Current ownership model:

  • builder handles own their mutable Arrow builder state
  • finishing a builder transfers ownership into an immutable array handle
  • schema and array handles are refcounted through explicit retain/release calls
  • array handles own their schema plus array resources
  • exported Arrow C Data structs own their copied resources and must be released independently
  • copied imports leave the caller's Arrow C Data ownership unchanged
  • move/adopt imports transfer ownership into IRx on success

Nullability And Buffer Bridges

Arrow nullability stays Arrow-specific in this layer.

  • Arrow arrays may be nullable independently of irx_buffer_view
  • irx_arrow_array_is_nullable(...), irx_arrow_array_null_count(...), and irx_arrow_array_has_validity_bitmap(...) expose Arrow-side null metadata
  • irx_arrow_array_validity_bitmap(...) exposes the physical validity bitmap pointer plus bit offset and length
  • irx_buffer_view remains a plain physical view; generic indexing and writes do not become null-aware
  • irx_arrow_array_borrow_buffer_view(...) projects only the physical value buffer and always returns a borrowed readonly irx_buffer_view
  • when a bridged Arrow array has a validity bitmap, the returned view sets IRX_BUFFER_FLAG_VALIDITY_BITMAP
  • bool arrays are supported as Arrow handles but are not buffer-view compatible because their values are bit-packed
  • caller code that needs null semantics must keep using Arrow inspection APIs

The buffer bridge is intentionally conservative:

  • only fixed-width byte-addressable primitive arrays are bridged
  • the bridge is 1-D and columnar (shape[0] == length, stride == element_size)
  • writable views are not exposed in this phase
  • borrowed views use a null owner handle, so the caller must keep the Arrow array handle alive explicitly

The Tensor layer uses Arrow C++ arrow::Tensor handles and then projects tensors through the canonical buffer/view descriptor:

  • fresh tensor literals allocate Arrow tensor handles, then wrap borrowed tensor buffers in external-owner irx_buffer_view values
  • tensor views stay shallow and metadata-driven
  • readonly semantics are preserved for Arrow C++ backed Tensor values in this phase

Arrow C++ Runtime Backend

IRx now depends on pyarrow and arx-arrowcpp-sources by default for the native Arrow runtime.

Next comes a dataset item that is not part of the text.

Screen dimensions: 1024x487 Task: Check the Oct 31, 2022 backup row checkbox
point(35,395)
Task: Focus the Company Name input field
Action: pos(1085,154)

arx-arrowcpp-sources provides the vendored Apache Arrow C++ 24.0.0 source and header snapshot used for native runtime includes and build metadata. pyarrow provides the installed Arrow C++ shared library used by local builds and tests.

Reasons:

  • real Arrow C++ containers now own array and tensor runtime data
  • Tensor values are backed by arrow::Tensor while IRx keeps the stable irx_arrow_tensor_* C ABI
  • array import/export still uses Arrow C Data structs as the interop boundary
  • reproducible headers/source metadata in CI and local development without keeping a second Arrow C++ copy inside the IRx repo
  • clear ownership of the native runtime surface while keeping Arrow C++ hidden behind the IRx ABI

IRx does not expose C++ types such as std::shared_ptr, arrow::Array, or arrow::Tensor through generated LLVM IR. They remain implementation details of the native runtime wrapper.

Buffer As A Runtime Feature

The buffer feature owns lifetime-sensitive helper operations for the canonical buffer/view substrate. Plain irx_buffer_view descriptors lower as structs and do not activate this feature. Explicit helper calls such as irx_buffer_view_retain and irx_buffer_view_release activate it.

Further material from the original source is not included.